Creative analysis
Posted on October 11, 2007 by Richard Beddard
Filed Under Investing |
It’s not just accountants that are creative, investors can be too. A not so new book shows you how.
Having read a few, I’ve come to the conclusion books on financial accounts aren’t meant to be read through, unless you’re the sort of person that likes reading dictionaries, telephone directories and parts-lists.
Sadly, another thing I can’t read like a novel, is a company’s accounts, although it’s coming - especially for smaller companies. Whether I’m writing an article or buying a share the Annual Reports are essential.
I use them to check the statistics on websites and investment research, to calculate unpublished ratios, and to tie the numbers in the financial statements together with the words of management to tell the company’s story.

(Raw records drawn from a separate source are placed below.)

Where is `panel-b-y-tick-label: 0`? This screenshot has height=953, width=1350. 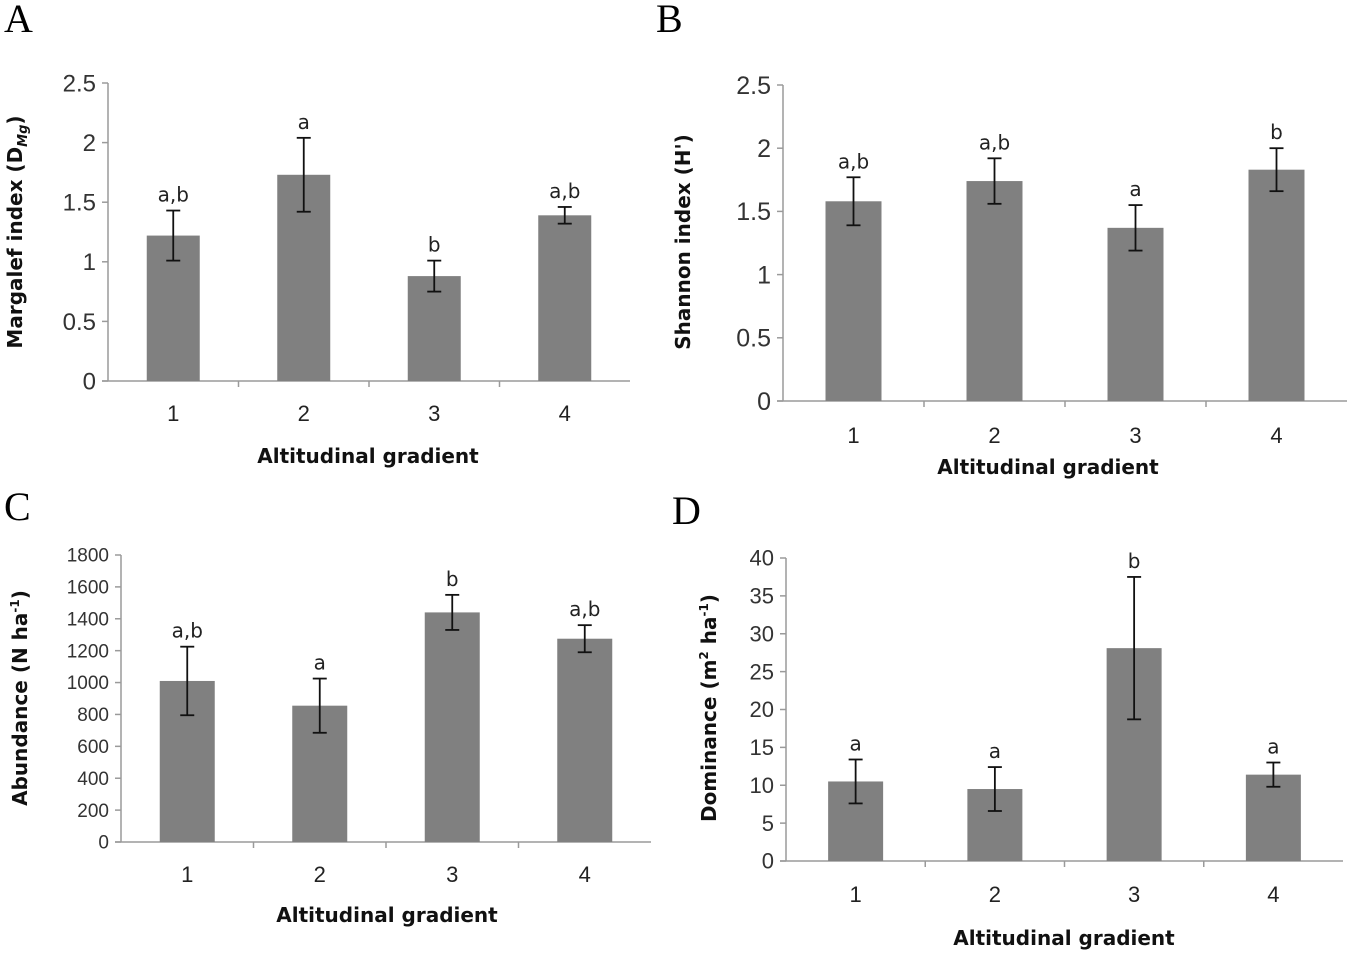
panel-b-y-tick-label: 0 is located at coordinates (764, 402).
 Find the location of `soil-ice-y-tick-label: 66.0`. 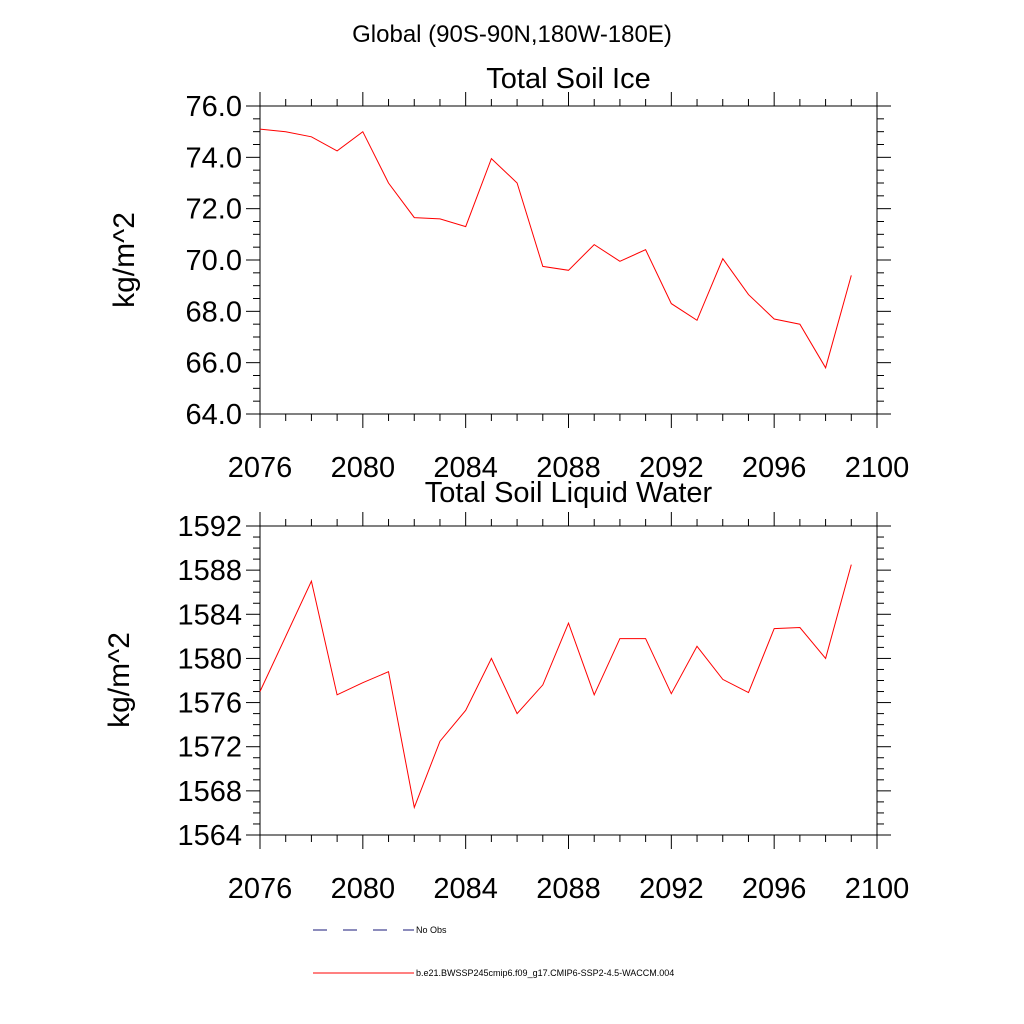

soil-ice-y-tick-label: 66.0 is located at coordinates (214, 364).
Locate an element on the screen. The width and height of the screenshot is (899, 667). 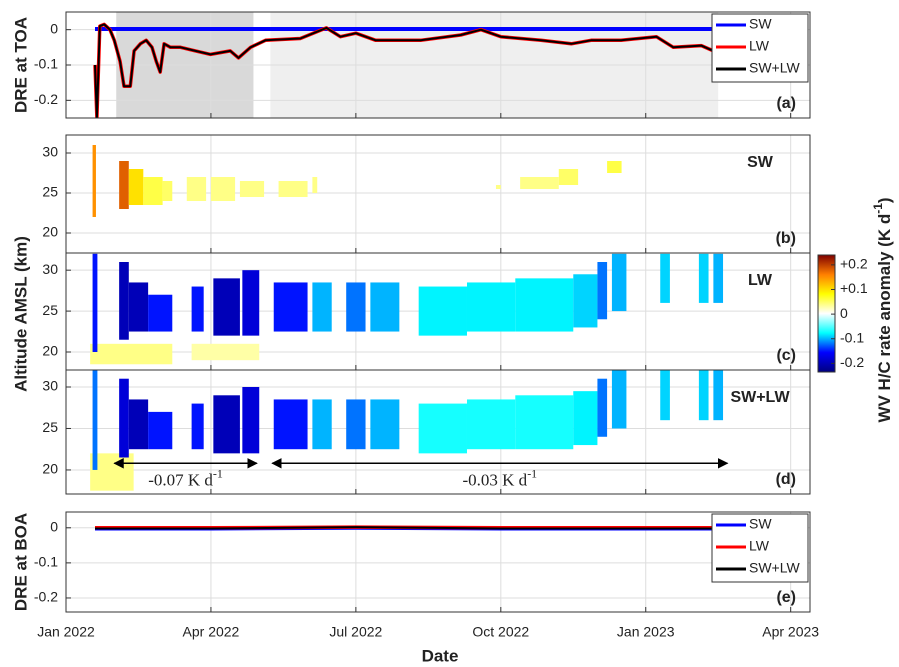
y-axis-label: DRE at BOA is located at coordinates (20, 562).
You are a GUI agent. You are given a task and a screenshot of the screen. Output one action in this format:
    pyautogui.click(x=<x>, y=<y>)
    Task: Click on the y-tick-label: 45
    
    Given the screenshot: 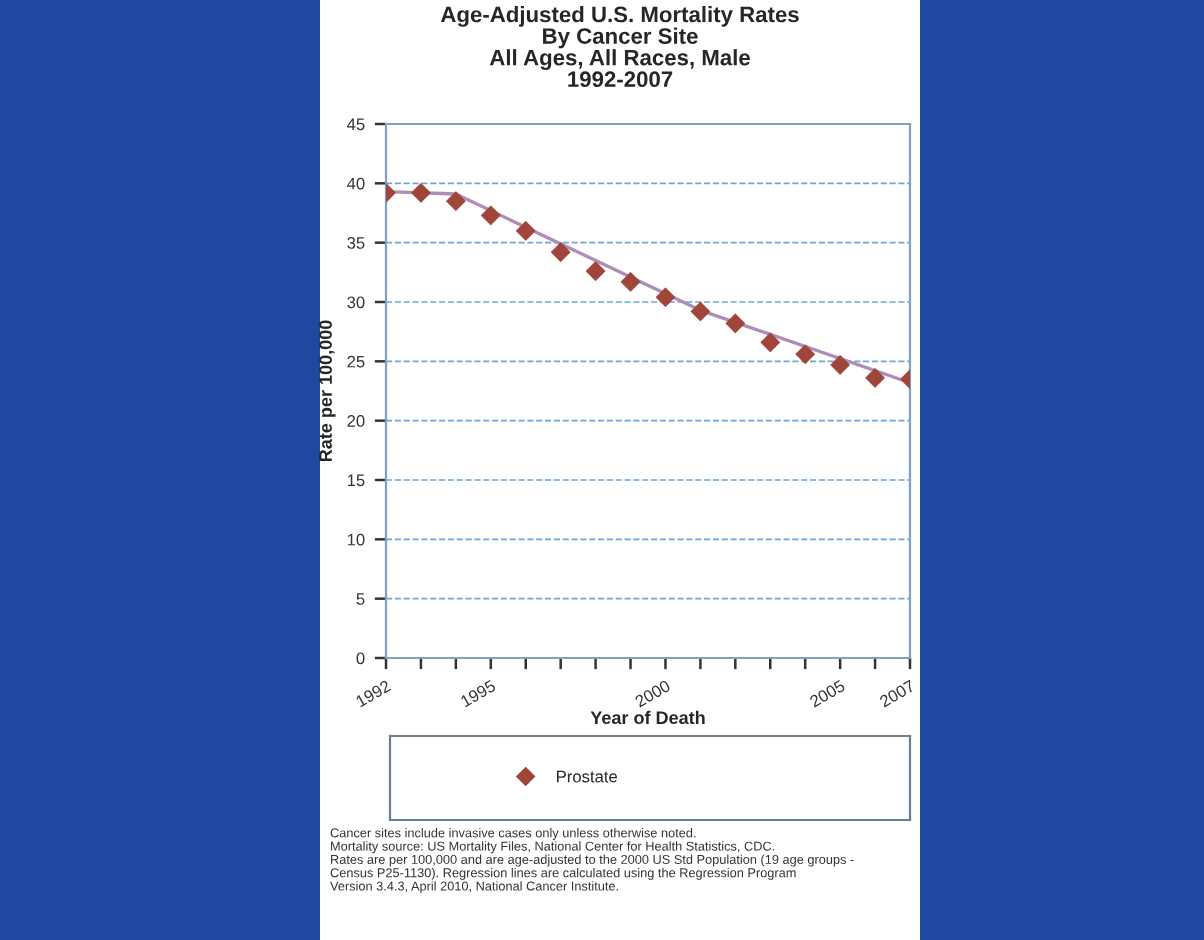 What is the action you would take?
    pyautogui.click(x=356, y=124)
    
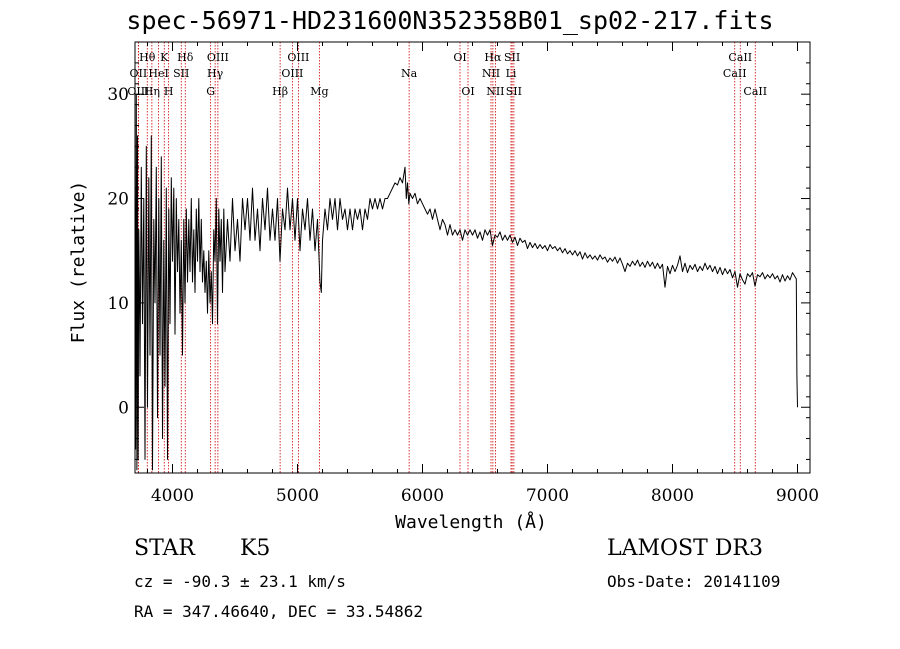 The width and height of the screenshot is (900, 649). What do you see at coordinates (216, 74) in the screenshot?
I see `line-marker-label: Hγ` at bounding box center [216, 74].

Despite reservations, I was without a book to read last week, and, short of options, I picked up Bob Vause’s ‘Guide to Analysing Companies’ (£20, 2005 - Profile Books). It was shockingly readable - a minor classic. To think it’s been lying in my bookshelf for two years, occasionally flicked through, never opened with intent.
Its readability is partly because the author has a light touch, and it’s partly because he’s happiest tearing up the presentation of the accounts and reassembling it in a style that tells you how the company made it’s money, and how strong its finances are. Some examples:
- The Value Added Statement - a re-jigged profit and loss account - shows how the loot is divided between the internal and external interest groups, the usual suspects: shareholders, suppliers, employees, the taxman and banks.
- The Du Pont pyramid knits together various profit and loss and balance sheet ratios to provide an overall view of profitability: how the return on total assets is derived.
- The Z-score is another collection of ratios that predicts bankruptcy with some success. Peter Temple will explain it in detail next week on the Interactive Investor mothership.
It’s not a funny book (actually there is a funny bit in it about the changing photographs of board directors). It’s not for Dummies. There are no cartoons (except on the cover). And it doesn’t pretend things are easy that aren’t. It doesn’t need to because the way Mr Vause explains accounts, they’re not that difficult.
His way, analysing company accounts is more like a puzzle than a chore and analysts can be as creative in interpreting them as dodgy accountants sometimes are in fiddling them. The final chapter encourages readers to construct their own indices of financial indicators to rate a company, a guilty pleasure I have long enjoyed.
If you’re already familiar with company accounts but feel a bit jaded, this book may surprise you. I’m undecided whether to recommend it for beginners. I still like Michael Brett’s ‘How to Figure Out Company Accounts’, but I wouldn’t want to deprive any investor of the ‘Guide to Analysing Companies’.
Footnotes:
- Peter Temple has also written a book on accounts, ‘Magic Numbers for Stock Investors’, although, because of the way it’s organised (by ratio) it fits more easily into the reference niche. The three of them make a pretty good combination.